— start —

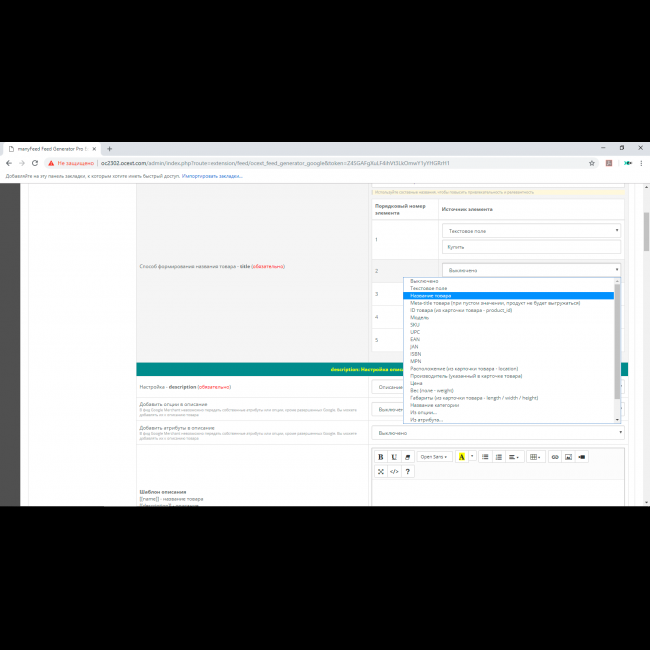This screenshot has height=650, width=650.
Task: Open code view with the </> icon
Action: [394, 471]
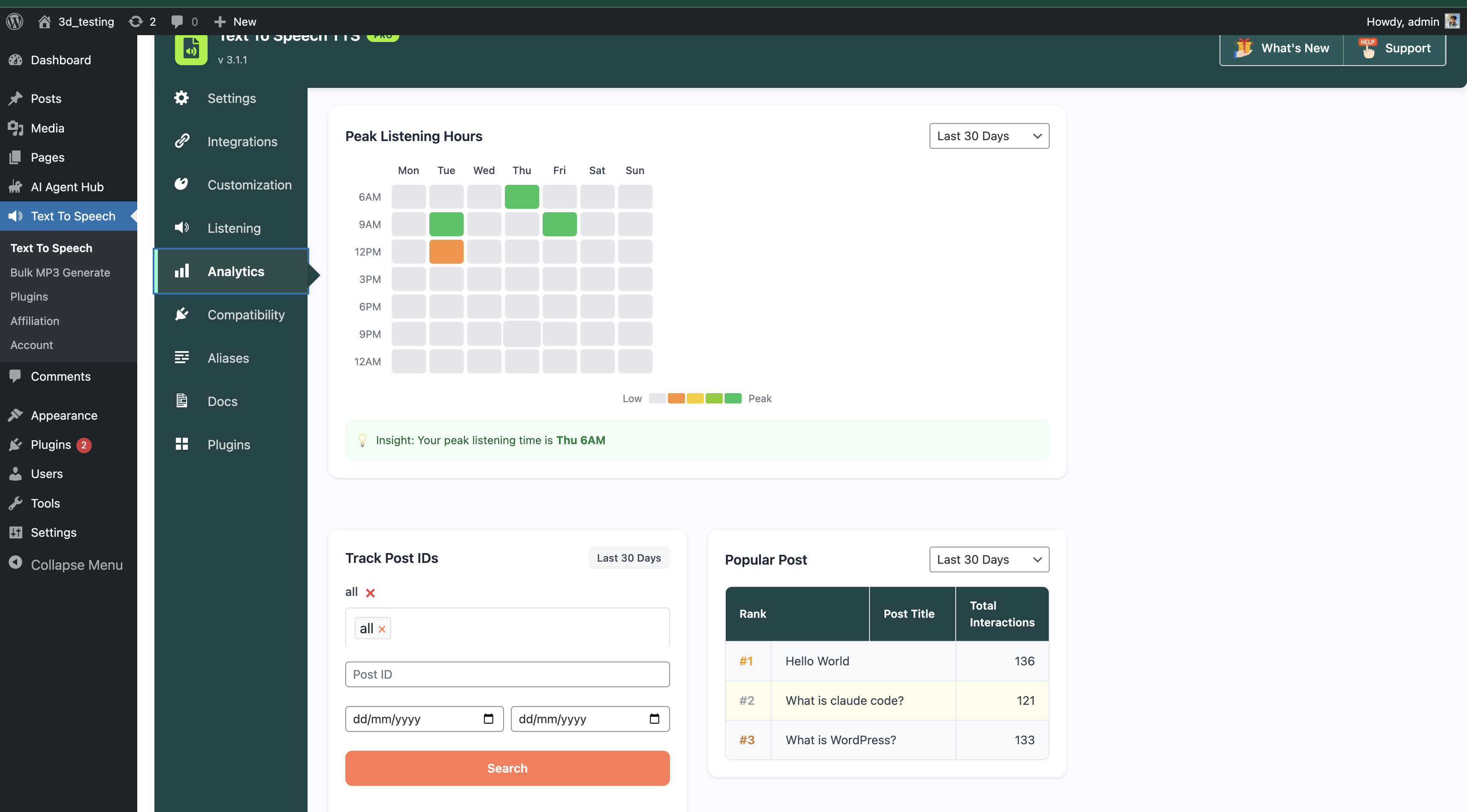Open Peak Listening Hours period dropdown
Screen dimensions: 1467x812
(x=989, y=135)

— end —

*The problem*.
Repeat all of the data above word for word, leaving out the pictures.

*Expected output*.
This screenshot has height=650, width=650.
Task: Open code view with the </> icon
Action: [394, 471]
Open Peak Listening Hours period dropdown
Screen dimensions: 1467x812
(x=989, y=135)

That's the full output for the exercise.